[Boost-users] [thread] boost::call_once() optimization idea on Win32

Thomas Jarosch

unread,

Nov 17, 2010, 11:15:38 AM11/17/10

to boost...@lists.boost.org

Hello,

here's a small optimization idea for boost::call_once() on Win32.
The code currently looks like this:
----------------------------------------------
template<typename Function>
void call_once(once_flag& flag,Function f)
{
// Try for a quick win: if the procedure has already been called
// just skip through:
long const function_complete_flag_value=0xc15730e2;

if(::boost::detail::interlocked_read_acquire(&flag)!=function_complete_flag_value)
{
void* const mutex_handle(::boost::detail::create_once_mutex(&flag));
BOOST_ASSERT(mutex_handle);
detail::win32::handle_manager const closer(mutex_handle);
detail::win32_mutex_scoped_lock const lock(mutex_handle);

if(flag!=function_complete_flag_value)
{
f();
BOOST_INTERLOCKED_EXCHANGE(&flag,function_complete_flag_value);
}
}
}
----------------------------------------------

The initial flag value of zero (=BOOST_ONCE_INIT)
is set at load time via static initialization.

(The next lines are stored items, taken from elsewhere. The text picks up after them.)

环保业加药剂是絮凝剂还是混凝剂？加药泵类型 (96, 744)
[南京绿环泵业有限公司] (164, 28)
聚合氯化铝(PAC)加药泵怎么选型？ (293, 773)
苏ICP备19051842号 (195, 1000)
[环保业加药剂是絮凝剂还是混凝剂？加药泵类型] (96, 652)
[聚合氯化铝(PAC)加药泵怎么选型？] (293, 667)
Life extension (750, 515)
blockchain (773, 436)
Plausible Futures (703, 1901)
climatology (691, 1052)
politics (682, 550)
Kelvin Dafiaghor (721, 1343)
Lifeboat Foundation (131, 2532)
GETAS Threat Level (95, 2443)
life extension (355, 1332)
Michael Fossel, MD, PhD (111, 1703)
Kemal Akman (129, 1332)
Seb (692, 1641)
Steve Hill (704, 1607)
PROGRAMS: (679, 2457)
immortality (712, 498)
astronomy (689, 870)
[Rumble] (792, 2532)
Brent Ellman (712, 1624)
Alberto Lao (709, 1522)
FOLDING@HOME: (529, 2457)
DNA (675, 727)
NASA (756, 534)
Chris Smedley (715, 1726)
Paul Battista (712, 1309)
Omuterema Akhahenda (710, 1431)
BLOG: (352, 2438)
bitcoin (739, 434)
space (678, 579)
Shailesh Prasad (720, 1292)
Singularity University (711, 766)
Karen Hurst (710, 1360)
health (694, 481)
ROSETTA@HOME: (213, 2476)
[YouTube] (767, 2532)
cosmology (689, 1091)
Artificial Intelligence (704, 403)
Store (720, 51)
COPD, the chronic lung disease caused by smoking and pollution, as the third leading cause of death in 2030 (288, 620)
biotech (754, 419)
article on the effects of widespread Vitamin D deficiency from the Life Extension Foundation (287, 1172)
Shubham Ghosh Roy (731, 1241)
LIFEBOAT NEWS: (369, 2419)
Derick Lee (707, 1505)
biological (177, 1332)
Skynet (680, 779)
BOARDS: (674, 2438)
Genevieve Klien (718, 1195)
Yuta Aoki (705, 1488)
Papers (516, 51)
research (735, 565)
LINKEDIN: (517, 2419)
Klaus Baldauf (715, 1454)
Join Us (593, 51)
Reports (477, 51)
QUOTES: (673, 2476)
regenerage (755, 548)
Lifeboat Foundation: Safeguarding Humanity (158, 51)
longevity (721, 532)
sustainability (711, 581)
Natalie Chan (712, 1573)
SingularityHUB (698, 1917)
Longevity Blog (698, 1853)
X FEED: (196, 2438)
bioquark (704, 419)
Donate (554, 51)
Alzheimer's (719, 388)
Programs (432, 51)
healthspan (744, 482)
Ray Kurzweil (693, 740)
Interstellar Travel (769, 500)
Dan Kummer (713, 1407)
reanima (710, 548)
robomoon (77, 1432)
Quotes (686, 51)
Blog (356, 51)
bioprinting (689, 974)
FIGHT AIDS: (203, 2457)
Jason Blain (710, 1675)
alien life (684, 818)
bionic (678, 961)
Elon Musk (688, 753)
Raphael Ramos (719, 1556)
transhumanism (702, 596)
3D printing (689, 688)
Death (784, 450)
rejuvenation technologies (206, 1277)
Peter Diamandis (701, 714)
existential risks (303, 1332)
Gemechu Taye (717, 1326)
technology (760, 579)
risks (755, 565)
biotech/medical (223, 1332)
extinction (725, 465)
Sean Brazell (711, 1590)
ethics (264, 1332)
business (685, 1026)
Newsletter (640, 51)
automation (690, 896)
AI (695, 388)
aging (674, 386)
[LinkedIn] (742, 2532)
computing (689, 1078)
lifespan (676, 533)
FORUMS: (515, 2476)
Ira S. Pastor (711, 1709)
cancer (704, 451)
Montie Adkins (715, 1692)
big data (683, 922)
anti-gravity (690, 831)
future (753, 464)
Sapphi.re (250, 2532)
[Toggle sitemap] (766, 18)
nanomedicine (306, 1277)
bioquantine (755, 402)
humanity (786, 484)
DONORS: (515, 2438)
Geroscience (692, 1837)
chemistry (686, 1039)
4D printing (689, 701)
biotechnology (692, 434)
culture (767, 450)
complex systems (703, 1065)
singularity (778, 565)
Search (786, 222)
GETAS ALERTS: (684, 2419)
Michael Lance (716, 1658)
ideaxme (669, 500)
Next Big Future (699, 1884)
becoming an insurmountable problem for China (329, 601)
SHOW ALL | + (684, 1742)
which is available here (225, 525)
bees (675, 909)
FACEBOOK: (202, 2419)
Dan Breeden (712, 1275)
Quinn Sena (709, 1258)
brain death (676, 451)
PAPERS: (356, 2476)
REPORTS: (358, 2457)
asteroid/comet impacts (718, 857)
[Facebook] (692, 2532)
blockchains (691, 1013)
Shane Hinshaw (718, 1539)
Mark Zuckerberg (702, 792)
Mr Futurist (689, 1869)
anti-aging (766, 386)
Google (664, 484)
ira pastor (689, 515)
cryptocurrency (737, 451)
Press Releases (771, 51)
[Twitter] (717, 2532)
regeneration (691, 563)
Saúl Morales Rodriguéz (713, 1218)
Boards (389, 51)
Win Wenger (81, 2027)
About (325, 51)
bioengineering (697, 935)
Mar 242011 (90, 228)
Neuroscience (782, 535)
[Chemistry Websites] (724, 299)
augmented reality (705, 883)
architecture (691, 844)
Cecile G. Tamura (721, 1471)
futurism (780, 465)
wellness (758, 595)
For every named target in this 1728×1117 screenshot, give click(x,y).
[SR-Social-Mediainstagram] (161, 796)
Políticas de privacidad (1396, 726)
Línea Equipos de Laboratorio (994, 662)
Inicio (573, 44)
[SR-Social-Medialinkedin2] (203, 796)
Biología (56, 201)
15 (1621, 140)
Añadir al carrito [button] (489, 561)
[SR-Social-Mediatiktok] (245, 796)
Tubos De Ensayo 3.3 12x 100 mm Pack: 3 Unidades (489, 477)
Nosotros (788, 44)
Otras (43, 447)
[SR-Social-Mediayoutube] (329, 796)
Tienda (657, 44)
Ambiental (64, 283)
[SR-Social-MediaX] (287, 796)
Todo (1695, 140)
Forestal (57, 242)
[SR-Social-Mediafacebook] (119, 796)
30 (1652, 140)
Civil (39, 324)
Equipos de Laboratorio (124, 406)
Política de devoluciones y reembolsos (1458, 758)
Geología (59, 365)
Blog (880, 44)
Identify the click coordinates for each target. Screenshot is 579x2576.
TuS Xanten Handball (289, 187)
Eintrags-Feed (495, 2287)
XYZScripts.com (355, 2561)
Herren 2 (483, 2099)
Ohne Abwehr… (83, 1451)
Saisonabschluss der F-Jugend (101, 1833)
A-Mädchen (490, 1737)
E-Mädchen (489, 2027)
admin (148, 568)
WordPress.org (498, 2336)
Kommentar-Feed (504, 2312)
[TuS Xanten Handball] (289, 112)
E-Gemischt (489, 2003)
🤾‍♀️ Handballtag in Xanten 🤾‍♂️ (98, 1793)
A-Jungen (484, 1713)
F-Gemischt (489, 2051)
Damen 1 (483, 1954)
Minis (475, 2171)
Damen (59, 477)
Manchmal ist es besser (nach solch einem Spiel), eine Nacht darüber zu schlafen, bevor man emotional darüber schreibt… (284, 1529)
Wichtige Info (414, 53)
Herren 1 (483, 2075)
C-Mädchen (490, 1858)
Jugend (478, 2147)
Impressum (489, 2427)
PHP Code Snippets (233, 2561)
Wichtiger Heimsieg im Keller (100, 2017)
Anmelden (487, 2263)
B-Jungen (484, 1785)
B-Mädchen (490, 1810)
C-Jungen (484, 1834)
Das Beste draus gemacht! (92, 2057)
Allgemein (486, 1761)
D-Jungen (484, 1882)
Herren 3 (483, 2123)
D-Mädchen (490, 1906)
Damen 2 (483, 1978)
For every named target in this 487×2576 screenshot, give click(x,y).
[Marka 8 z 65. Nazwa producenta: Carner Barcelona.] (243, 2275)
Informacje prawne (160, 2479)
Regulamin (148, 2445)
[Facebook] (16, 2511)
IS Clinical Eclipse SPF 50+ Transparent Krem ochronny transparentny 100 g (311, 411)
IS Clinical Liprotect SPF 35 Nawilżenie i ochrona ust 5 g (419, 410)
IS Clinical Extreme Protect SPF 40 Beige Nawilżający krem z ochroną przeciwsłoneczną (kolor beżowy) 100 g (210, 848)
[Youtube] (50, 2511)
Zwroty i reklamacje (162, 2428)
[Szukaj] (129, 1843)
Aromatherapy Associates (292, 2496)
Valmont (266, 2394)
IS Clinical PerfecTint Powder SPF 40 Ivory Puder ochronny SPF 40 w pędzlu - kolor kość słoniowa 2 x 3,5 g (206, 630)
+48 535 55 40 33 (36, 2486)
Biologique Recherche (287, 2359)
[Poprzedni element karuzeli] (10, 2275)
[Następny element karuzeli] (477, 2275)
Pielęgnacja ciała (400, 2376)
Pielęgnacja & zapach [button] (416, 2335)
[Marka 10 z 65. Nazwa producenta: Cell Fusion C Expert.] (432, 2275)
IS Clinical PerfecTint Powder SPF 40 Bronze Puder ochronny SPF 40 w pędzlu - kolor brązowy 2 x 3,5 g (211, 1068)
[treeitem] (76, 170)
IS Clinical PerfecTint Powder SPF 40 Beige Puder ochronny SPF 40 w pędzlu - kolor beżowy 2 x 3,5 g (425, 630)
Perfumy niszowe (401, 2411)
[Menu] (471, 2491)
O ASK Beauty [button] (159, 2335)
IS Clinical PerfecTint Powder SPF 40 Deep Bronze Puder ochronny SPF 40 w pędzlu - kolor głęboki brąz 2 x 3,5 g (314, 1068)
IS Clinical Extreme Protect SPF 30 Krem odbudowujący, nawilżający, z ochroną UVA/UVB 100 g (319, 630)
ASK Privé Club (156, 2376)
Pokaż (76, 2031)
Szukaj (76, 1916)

It should be safe to do a non-interlocked read of the flag like this:
----------------------------------------------
if(flag!=function_complete_flag_value &&
::boost::detail::interlocked_read_acquire(&flag)!=function_complete_flag_value)
----------------------------------------------

If our non-interlocked read would see something different than
"function_complete_flag_value", we still do the interlocked read, too.
For normal operation inside a thread safe singleton,
this saves us from always issuing a memory barrier.

Any flaws with this approach?

Also one more (silly?) question: "flag" is not a volatile variable.
Does boost::detail::interlocked_read_acquire() make sure the value
doesn't get cached inside a register? IMHO we lock the mutex
and we might still hold a cached, old value of "flag" in a register.
-> Do we need an interlocked read here, too?
Or mark the flag type "volatile"?

(http://msdn.microsoft.com/en-us/magazine/cc163405.aspx#S3
look at figure 7 and the text below)

Best regards,
Thomas Jarosch

boost-call-once-optimize-read.patch

Gottlob Frege

unread,

Nov 17, 2010, 11:13:03 PM11/17/10

to boost...@lists.boost.org

On Wed, Nov 17, 2010 at 11:15 AM, Thomas Jarosch
<thomas....@intra2net.com> wrote:
> Hello,
>
> here's a small optimization idea for boost::call_once() on Win32.
>

> It should be safe to do a non-interlocked read of the flag like this:
> ----------------------------------------------
> if(flag!=function_complete_flag_value &&
> ::boost::detail::interlocked_read_acquire(&flag)!=function_complete_flag_value)
> ----------------------------------------------
>
> If our non-interlocked read would see something different than
> "function_complete_flag_value", we still do the interlocked read, too.
> For normal operation inside a thread safe singleton,
> this saves us from always issuing a memory barrier.
>
> Any flaws with this approach?
>

Yes.

Your thread will see flag correctly, but the "important data" being
protected/initted by the once, might not bee seen correctly.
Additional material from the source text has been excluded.